▸ **What to produce**:
Copy the release note on diagram-aware extraction word for word from "Shipped: diagram-aware extraction" to "single extraction pass.".

▸ **Text section**:

****************

Shipped: diagram-aware extraction via Gemini 2.5 Flash

Diagram-aware extraction shipped to all customer KBs this week. System architecture diagrams, network topology diagrams, and data-flow diagrams in uploaded PDFs and Word documents are now extracted as first-class KB blocks alongside text and tables.

Two columns per diagram block. A diagram_description (text) and a diagram_d2 (D2 code). The first is what the retrieval engine searches against. The second is what we render when a reviewer expands the block in the UI. Both come from a single extraction pass.

What we ship

A diagram inside an uploaded document hits the parse stage as an image region with its surrounding caption. Previously, the surrounding caption became a text block and the image was stored as an opaque attachment. Now, the image and caption are passed together to Gemini 2.5 Flash with a structured-output prompt that produces:

A natural-language description of what the diagram shows (typically 100–300 tokens). Names the components, the connections, the data flows, and the intent.

****************

(Dataset entries)
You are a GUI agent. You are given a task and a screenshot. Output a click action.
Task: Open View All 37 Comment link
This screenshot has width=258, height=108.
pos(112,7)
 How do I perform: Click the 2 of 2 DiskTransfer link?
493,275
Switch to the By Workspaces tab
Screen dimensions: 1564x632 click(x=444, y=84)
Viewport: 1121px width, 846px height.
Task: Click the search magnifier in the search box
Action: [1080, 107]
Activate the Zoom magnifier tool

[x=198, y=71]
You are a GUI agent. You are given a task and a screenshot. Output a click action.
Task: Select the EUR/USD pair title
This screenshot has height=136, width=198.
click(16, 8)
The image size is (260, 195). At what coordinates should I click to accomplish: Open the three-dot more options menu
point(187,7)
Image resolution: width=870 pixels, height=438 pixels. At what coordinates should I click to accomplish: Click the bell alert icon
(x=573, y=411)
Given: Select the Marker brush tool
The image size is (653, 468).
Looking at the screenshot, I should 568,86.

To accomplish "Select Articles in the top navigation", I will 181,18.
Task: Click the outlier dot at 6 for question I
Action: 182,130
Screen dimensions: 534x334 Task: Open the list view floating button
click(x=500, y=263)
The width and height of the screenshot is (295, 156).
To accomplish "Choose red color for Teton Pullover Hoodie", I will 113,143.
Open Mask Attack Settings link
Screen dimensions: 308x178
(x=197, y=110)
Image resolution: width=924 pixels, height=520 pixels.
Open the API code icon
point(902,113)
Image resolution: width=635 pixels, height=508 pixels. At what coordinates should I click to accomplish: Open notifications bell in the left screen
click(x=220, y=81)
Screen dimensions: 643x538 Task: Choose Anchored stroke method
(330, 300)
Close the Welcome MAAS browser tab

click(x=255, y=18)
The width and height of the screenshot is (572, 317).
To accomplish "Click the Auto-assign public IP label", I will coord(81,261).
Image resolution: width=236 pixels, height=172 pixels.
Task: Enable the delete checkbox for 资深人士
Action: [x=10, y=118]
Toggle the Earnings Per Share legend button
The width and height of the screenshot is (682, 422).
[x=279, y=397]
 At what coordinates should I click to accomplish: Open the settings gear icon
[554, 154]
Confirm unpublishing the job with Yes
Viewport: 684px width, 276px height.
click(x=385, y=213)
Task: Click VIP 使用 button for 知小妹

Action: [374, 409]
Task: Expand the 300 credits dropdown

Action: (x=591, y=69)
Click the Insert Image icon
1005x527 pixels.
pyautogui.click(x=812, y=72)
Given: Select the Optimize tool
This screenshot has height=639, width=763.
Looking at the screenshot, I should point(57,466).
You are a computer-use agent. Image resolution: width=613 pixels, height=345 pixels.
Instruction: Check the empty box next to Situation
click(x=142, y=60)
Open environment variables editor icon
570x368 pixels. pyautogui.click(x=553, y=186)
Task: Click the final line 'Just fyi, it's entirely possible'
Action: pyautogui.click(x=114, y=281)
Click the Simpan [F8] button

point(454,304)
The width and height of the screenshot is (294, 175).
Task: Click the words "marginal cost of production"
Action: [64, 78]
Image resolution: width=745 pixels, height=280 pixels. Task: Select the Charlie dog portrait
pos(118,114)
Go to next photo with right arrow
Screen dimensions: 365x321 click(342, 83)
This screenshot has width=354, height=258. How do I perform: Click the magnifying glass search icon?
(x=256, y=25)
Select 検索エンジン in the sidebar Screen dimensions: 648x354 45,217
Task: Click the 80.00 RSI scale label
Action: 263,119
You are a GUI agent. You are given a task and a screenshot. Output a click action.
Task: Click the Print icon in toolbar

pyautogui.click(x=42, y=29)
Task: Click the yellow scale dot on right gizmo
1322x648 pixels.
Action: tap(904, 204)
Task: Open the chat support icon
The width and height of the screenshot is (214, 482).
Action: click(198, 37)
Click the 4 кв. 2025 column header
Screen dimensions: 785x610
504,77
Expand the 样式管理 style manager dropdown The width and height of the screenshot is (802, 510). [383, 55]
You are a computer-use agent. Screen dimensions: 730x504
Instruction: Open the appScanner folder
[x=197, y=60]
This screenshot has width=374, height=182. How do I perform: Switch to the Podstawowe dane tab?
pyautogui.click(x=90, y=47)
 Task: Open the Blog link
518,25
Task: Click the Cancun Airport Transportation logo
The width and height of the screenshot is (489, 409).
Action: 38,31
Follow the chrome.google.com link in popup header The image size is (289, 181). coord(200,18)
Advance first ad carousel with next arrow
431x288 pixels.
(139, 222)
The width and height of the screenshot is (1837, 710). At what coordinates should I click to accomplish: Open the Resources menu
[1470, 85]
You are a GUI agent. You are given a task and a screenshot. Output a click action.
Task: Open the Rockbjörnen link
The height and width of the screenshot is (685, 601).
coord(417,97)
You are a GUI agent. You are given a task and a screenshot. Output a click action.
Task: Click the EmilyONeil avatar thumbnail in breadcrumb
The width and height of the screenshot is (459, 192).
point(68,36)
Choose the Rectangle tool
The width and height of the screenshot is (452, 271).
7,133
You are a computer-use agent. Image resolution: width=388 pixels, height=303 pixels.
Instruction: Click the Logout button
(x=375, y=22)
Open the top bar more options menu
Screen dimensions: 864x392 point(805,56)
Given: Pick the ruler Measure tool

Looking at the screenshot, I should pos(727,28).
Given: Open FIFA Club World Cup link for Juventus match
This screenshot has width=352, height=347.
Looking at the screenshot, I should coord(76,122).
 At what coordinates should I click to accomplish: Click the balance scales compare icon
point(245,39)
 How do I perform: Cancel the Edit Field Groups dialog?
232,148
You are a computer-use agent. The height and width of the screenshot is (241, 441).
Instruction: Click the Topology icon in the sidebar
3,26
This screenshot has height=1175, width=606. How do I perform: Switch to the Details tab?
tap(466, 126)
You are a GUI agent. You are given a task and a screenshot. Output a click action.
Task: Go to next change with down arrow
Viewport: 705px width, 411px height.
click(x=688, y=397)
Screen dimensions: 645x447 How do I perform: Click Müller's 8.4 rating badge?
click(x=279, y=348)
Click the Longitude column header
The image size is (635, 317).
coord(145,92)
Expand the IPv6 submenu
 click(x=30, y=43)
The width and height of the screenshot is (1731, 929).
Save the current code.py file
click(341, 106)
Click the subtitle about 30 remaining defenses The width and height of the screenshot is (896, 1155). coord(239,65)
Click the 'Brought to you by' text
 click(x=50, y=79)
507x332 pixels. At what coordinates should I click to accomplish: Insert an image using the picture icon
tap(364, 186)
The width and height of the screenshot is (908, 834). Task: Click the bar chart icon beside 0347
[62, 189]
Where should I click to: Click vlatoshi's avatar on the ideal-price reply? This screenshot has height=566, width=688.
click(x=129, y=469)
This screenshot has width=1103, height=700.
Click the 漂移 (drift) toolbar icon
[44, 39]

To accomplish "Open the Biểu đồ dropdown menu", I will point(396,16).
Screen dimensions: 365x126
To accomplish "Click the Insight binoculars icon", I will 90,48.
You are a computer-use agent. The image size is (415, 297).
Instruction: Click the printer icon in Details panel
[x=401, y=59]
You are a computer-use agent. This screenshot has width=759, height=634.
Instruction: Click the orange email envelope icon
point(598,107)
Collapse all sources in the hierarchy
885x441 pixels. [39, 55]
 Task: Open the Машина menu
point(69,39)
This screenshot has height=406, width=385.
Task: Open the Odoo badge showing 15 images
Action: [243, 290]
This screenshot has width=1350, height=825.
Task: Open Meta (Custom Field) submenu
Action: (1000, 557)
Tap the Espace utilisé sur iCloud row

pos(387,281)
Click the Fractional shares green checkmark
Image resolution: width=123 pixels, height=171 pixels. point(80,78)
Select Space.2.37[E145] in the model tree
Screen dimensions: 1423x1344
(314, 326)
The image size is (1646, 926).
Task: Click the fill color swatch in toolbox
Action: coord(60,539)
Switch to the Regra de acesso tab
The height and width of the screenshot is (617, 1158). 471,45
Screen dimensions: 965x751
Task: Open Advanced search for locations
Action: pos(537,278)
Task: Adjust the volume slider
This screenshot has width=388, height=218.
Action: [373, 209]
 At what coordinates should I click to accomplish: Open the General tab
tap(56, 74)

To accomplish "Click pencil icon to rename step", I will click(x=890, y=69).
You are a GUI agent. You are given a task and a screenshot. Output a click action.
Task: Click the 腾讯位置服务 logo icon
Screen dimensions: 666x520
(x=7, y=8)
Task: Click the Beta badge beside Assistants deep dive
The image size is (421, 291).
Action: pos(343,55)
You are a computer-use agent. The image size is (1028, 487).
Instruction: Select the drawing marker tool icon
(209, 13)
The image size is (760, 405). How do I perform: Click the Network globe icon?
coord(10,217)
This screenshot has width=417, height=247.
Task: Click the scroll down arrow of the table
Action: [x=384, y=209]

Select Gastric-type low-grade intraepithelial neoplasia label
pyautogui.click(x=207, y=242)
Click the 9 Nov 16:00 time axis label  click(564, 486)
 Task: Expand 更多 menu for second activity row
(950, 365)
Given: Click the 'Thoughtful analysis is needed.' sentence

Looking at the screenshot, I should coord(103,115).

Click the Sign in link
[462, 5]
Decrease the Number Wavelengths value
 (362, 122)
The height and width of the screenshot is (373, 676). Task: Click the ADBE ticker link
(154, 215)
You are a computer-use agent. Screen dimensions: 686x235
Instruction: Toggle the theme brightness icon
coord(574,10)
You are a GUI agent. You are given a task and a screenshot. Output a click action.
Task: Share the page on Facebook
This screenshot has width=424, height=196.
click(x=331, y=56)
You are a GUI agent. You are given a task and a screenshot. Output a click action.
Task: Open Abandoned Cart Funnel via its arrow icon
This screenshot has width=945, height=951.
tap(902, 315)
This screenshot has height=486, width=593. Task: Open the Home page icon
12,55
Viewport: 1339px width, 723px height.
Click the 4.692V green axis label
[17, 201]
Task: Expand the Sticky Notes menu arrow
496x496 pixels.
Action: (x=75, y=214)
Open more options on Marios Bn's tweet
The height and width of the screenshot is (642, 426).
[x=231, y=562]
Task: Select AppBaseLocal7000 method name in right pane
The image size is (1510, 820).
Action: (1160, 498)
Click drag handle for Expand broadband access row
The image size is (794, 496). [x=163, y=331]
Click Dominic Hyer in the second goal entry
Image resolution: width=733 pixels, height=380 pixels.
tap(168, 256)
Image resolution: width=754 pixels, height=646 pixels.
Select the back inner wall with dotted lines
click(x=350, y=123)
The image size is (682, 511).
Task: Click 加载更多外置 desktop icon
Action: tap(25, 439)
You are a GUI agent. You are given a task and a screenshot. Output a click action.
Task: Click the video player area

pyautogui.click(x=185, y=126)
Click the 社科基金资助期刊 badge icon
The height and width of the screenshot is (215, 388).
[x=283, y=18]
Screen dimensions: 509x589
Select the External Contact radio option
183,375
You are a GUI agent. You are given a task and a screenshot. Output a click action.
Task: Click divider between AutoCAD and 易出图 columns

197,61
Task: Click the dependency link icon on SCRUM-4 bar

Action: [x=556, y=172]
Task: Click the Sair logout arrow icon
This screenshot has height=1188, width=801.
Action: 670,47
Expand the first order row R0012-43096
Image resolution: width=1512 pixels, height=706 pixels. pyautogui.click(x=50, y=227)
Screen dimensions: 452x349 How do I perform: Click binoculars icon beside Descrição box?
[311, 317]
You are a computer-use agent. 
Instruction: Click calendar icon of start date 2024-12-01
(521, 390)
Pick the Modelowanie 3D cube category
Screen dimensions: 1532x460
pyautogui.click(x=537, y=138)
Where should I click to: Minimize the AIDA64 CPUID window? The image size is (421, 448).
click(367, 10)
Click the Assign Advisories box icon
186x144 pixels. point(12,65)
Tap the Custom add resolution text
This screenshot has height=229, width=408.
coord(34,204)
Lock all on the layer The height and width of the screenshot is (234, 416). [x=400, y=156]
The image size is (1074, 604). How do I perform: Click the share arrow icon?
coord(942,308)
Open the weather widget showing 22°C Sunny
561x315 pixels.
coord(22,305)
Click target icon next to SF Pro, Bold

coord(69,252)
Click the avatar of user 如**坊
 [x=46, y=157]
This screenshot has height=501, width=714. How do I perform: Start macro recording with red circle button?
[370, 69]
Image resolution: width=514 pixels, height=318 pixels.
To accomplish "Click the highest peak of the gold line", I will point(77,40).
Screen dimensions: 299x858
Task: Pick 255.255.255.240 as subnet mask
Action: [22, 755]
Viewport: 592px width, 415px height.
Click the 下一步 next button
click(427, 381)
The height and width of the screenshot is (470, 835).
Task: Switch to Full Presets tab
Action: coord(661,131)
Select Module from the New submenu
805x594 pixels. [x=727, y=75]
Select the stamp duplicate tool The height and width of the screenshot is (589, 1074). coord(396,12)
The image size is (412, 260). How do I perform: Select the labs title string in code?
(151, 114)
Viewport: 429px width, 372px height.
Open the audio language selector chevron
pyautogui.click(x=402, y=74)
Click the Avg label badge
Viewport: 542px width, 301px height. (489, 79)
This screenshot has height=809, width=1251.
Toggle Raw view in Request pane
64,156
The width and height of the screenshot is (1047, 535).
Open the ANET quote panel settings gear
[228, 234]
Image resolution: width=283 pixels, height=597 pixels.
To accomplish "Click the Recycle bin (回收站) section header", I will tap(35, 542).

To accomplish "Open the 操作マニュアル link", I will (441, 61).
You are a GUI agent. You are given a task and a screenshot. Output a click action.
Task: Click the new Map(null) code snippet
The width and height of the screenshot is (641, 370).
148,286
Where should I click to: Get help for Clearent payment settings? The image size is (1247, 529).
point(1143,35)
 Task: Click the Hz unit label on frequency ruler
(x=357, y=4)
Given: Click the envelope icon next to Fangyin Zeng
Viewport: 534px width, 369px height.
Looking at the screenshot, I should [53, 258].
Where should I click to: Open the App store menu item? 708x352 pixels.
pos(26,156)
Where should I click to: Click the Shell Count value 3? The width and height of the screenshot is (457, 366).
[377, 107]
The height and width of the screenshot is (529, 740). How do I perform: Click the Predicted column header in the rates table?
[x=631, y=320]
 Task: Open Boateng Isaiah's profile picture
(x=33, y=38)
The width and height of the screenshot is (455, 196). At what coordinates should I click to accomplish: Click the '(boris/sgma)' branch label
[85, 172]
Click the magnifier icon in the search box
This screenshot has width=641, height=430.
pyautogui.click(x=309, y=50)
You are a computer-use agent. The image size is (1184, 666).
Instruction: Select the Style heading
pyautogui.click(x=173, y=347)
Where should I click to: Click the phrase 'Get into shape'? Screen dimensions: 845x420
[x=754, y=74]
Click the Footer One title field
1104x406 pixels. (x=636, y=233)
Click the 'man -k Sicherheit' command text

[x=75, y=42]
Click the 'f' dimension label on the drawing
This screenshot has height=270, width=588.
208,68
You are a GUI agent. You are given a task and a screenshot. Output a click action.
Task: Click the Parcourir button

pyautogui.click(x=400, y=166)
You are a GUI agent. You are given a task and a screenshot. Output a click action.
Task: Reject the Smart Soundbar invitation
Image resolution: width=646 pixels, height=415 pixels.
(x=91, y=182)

****************

▸ **Written answer**:
Shipped: diagram-aware extraction via Gemini 2.5 Flash

Diagram-aware extraction shipped to all customer KBs this week. System architecture diagrams, network topology diagrams, and data-flow diagrams in uploaded PDFs and Word documents are now extracted as first-class KB blocks alongside text and tables.

Two columns per diagram block. A diagram_description (text) and a diagram_d2 (D2 code). The first is what the retrieval engine searches against. The second is what we render when a reviewer expands the block in the UI. Both come from a single extraction pass.